Rewrite the lines below, changing every "Screen dimensions" to "Display size" and keeping everything else the same. Omit the pictures.

++++

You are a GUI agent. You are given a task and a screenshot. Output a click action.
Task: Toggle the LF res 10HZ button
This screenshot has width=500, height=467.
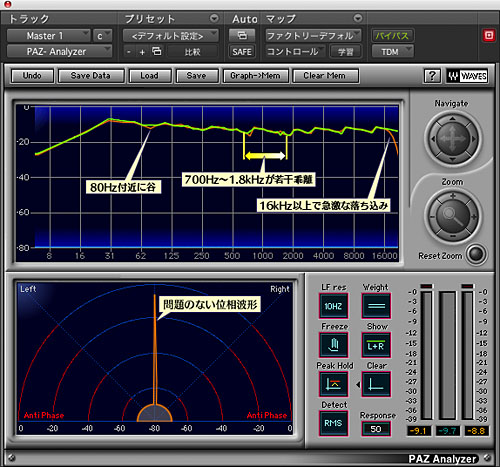(334, 306)
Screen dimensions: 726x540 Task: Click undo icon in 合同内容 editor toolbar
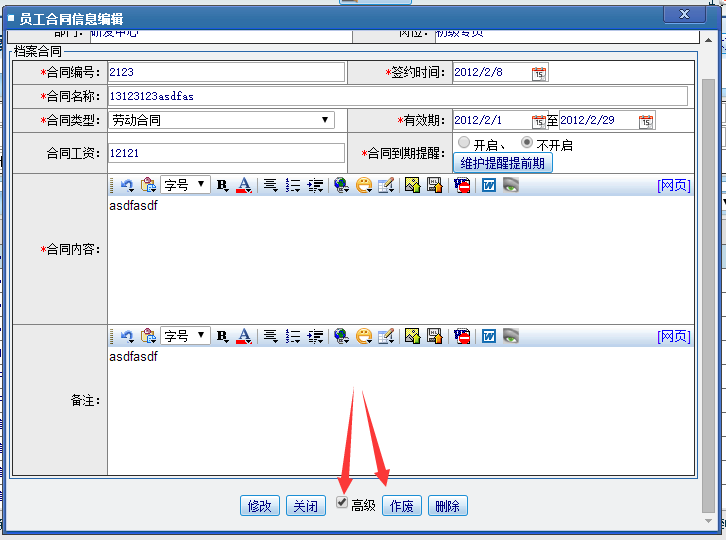click(x=126, y=185)
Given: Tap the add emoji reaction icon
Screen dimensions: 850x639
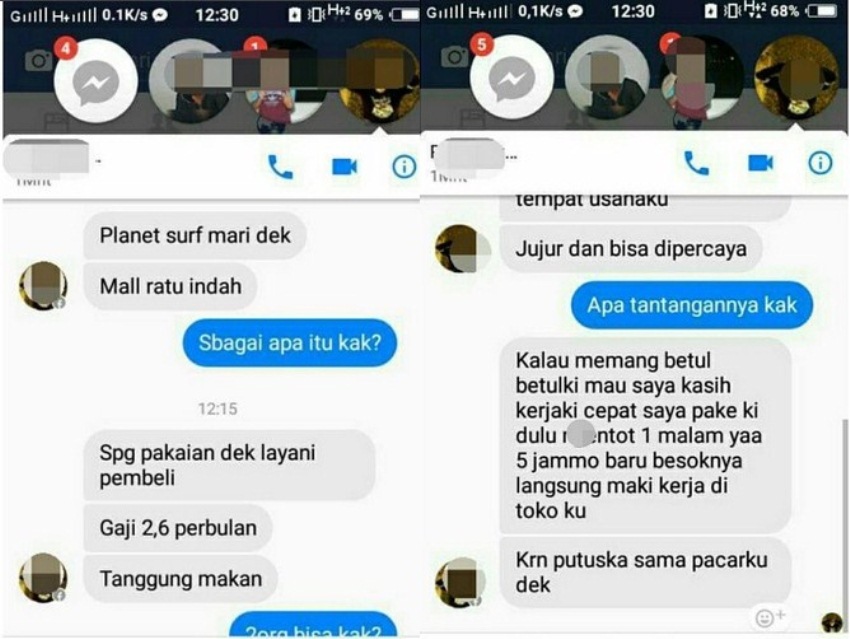Looking at the screenshot, I should (769, 617).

++++

Result below:
You are a GUI agent. You are given a task and a screenshot. Output a click action.
Task: Toggle the LF res 10HZ button
This screenshot has width=500, height=467.
(334, 306)
Display size: 726x540 Task: Click undo icon in 合同内容 editor toolbar
click(x=126, y=185)
Given: Tap the add emoji reaction icon
Display size: 850x639
Looking at the screenshot, I should (769, 617).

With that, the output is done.